Yapılacak görevler ->
A) Papirüs dergisiyle ilgili metne göre dergi 25. sayıdan itibaren kaç sayfa olarak çıkmaya başlar?
B) Papirüs dergisiyle ilgili metinden "Ama Cemal Süreya’" sözleriyle başlayıp "bir şekilde çıkar." sözlerine kadar süren bölümü kelimesi kelimesine aktarın.

Yangından sonra Selim İleri, Taylan Altuğ, Naci Çelik, Hulki Aktunç gibi genç yazarlar dergiye karşılıksız yardımda bulunmak isterler fakat Cemal Süreya bunu kabul etmez.
Cemal Süreya ve Tomris Ayrılır
Cemal Süreya ve Tomris’ in yolları ayrılır ve Tomris Ankara’ ya taşınır. Bir süre bağlantıları kopmaz ve Papirüs için Ülkü Tamer ve Tomris fikir vermeye devam eder.
Ama Cemal Süreya’ nın Ankara’ya gidişlerinde dergiyle ilgili fikirlerini aldığı Turgut Uyar ve Tomris, Cemal Süreya’ nın artık bu fikirleri yeterince değerlendirmediğini düşündüğü için Papirüs işinden çekilirler. Ülkü Tamer’ de onları izler.
Papirüs Nasıl Bir Dergi
Sahibi ve Yazı İşleri Müdürü: Cemal S. Seber
Müessese Müdürü: R. Tomris
Sekreter: Süleyman Gedik
Sayısı 2,5 lira. Yıllık abonelik 24 lira
16 x 24 boyutlarında bir aylık dergi. 1966 Haziran ayından 1970 Mayıs ayına kadar düzenli bir şekilde çıkar.
İlk iki yıl 56 sayfadan oluşan dergi, 25. sayıdan itibaren 80 sayfa çıkmaya başlar. Fiyatı da 2,5 liradan 5 liraya yükselir.
Derginin ilk sayfalarında genellikle Cemal Süreya’ nın imzasız yazılarına yer verilir.
Dergide şiir çok önemli bir yer tutar. Şiir seçkilerinde sadece “İkinci Yeni” beğenisi hakim değildir.
İsmet Özel, Özkan Mert, Refik Durbaş, Ataol Behramoğlu, Nihat Behram, İsmail Uyaroğlu gibi genç şairlere yer verilir.
Şiirin yanı sıra şiir üzerine yazılar yayımlanır. Şiir üzerine Cemal Süreya ’dan sonra en çok yazan “Bir Şiirden” başlıklı köşesiyle Turgut Uyar ’dır.

Kaynak veriler ->
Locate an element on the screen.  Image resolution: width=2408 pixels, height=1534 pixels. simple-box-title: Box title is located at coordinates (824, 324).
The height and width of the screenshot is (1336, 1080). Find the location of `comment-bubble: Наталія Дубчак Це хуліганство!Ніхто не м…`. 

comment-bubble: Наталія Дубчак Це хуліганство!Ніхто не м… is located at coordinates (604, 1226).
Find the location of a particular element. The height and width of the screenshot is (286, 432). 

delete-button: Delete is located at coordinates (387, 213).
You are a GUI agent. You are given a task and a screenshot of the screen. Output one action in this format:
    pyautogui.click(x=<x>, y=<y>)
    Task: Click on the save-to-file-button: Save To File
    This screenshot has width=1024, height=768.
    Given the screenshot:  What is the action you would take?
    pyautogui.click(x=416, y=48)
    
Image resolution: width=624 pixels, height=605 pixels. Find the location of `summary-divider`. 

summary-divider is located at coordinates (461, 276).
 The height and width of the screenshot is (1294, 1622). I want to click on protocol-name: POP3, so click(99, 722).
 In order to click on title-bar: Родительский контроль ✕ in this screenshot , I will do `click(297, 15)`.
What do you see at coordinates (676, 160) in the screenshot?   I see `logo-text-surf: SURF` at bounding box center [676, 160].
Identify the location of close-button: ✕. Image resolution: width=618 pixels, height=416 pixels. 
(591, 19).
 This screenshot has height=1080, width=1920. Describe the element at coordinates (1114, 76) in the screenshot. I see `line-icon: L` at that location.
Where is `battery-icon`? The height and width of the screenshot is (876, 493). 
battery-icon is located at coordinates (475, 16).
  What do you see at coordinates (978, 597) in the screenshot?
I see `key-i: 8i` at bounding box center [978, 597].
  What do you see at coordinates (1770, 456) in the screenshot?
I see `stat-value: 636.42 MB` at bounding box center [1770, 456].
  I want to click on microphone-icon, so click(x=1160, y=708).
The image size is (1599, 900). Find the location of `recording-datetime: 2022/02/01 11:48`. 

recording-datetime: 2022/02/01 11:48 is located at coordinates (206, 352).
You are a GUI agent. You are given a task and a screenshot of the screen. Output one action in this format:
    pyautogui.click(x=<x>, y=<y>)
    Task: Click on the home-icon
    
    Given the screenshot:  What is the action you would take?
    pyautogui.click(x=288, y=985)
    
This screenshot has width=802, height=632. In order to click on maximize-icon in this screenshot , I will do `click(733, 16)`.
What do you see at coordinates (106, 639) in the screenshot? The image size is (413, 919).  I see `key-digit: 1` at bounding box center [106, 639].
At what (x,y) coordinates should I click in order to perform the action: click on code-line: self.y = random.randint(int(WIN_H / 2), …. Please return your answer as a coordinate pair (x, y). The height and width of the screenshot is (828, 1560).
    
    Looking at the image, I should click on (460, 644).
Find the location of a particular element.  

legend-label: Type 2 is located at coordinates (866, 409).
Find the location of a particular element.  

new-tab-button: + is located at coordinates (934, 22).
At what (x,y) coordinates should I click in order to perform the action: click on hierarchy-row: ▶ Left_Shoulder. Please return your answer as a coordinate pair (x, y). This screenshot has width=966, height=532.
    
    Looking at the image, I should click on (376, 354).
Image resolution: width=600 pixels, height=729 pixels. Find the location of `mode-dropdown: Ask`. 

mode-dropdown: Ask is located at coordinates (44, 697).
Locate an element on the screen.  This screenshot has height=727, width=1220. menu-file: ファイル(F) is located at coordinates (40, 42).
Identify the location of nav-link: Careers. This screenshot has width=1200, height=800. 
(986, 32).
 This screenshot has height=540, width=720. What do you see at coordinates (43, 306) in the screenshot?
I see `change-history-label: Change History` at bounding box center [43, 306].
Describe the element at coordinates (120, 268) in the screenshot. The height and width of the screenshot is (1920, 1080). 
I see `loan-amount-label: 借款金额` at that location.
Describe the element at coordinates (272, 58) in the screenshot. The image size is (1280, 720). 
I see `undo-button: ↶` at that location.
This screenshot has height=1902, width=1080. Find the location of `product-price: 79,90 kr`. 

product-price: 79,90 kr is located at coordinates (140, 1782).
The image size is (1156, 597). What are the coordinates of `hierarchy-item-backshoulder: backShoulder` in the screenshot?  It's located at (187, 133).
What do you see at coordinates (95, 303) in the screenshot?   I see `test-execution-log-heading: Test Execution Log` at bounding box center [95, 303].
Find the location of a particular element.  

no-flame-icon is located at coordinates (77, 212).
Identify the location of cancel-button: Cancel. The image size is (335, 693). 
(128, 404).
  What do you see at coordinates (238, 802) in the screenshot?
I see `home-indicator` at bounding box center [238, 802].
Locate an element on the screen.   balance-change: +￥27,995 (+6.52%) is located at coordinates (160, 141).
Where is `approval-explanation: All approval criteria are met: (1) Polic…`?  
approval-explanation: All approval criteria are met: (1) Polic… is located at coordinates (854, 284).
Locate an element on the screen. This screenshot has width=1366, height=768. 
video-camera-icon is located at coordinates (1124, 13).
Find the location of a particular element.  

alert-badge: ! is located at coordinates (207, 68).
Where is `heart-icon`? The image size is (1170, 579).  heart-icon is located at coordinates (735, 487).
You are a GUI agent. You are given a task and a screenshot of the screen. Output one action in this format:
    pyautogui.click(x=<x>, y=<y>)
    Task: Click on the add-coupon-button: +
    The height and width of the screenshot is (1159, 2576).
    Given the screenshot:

Alıştırma sonuçları ->
A) 80 sayfa.

B)
Ama Cemal Süreya’ nın Ankara’ya gidişlerinde dergiyle ilgili fikirlerini aldığı Turgut Uyar ve Tomris, Cemal Süreya’ nın artık bu fikirleri yeterince değerlendirmediğini düşündüğü için Papirüs işinden çekilirler. Ülkü Tamer’ de onları izler.
Papirüs Nasıl Bir Dergi
Sahibi ve Yazı İşleri Müdürü: Cemal S. Seber
Müessese Müdürü: R. Tomris
Sekreter: Süleyman Gedik
Sayısı 2,5 lira. Yıllık abonelik 24 lira
16 x 24 boyutlarında bir aylık dergi. 1966 Haziran ayından 1970 Mayıs ayına kadar düzenli bir şekilde çıkar.